If he had not fallen in love with the wrong woman.
Just four years after he arrived, he slipped out of Baroda late one night, eloping with one Tarabai Mane. He certainly picked a woman guaranteed to cause the maximum uproar and scandal. She was a Hindu, the daughter of a court sardar. He was a Sunni Muslim Pathan, already married, and a struggling musician.
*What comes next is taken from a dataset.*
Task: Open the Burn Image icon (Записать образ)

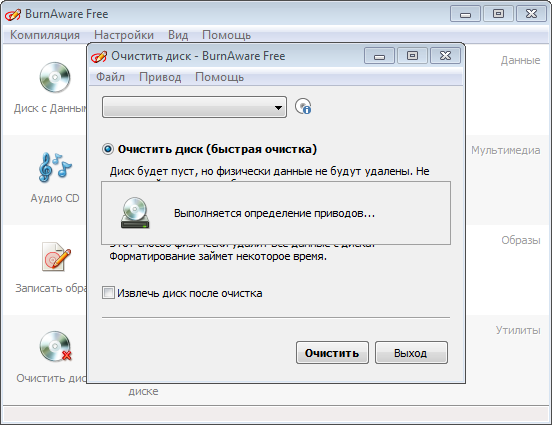Action: (56, 256)
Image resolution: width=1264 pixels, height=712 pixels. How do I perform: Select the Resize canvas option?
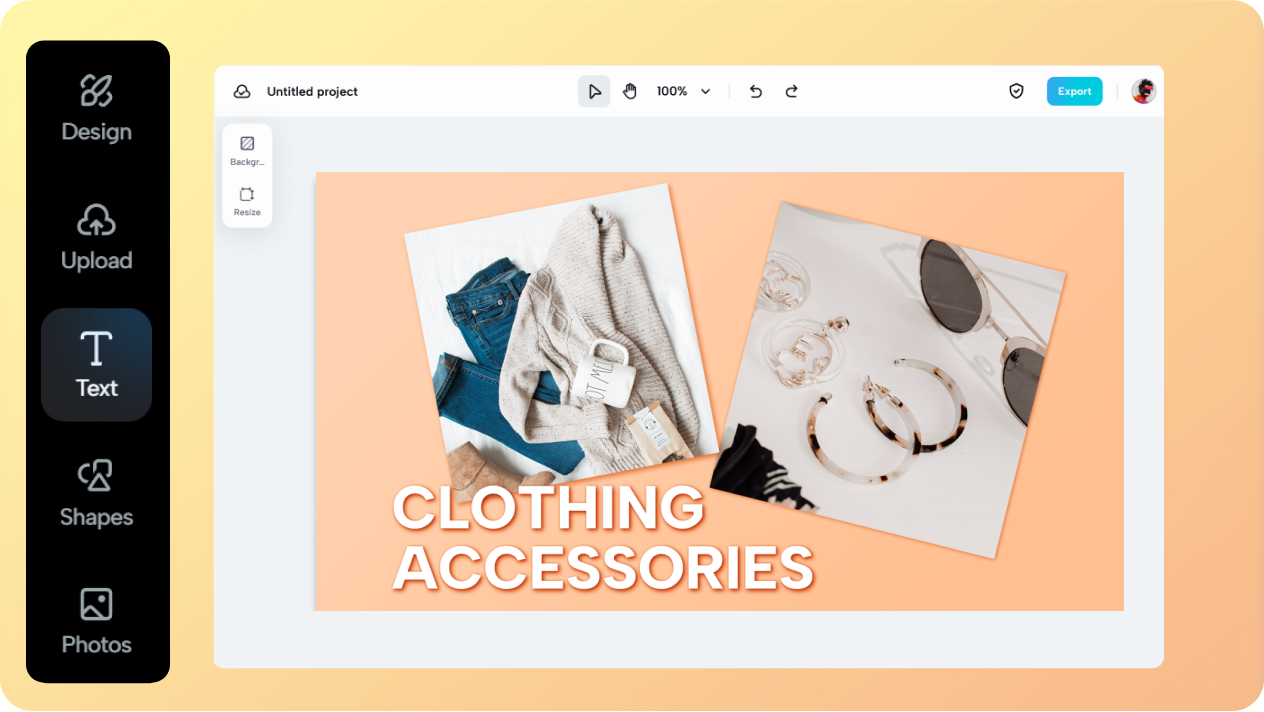pos(247,199)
The pair fled to Bombay where, after a year of living together, they got married and led a busy, productive life teaching and performing music. They had seven children and two of these were musical prodigies. Alas, after 22 years, the magic wore off, and Tarabai walked out of the marriage along with the children, who never saw their father again. One of his daughters, Hirabai Barodakar, became one of Maharashtra’s most beloved singers, lauded by laypeople and critics alike, who raved about how she sounded exactly like her guru. No mention was ever made of the fact that her guru was also her father.
This was the man who was most likely responsible for bringing Abhogi into the Hindustani canon, and singers like Kaushiki have nurtured it and enabled it to blossom and reveal its melodic magic, so beautifully evocative of the darkness and mystery of the night.
After the piece in Abhogi, Kaushiki sang a dhrupad in Charukesi, and ended with a song, made popular by Shoba Gurtu, in the raga Pahad.
I left after that. Back out into the rain-lashed darkness, through the now empty streets, back home, and back to sleep.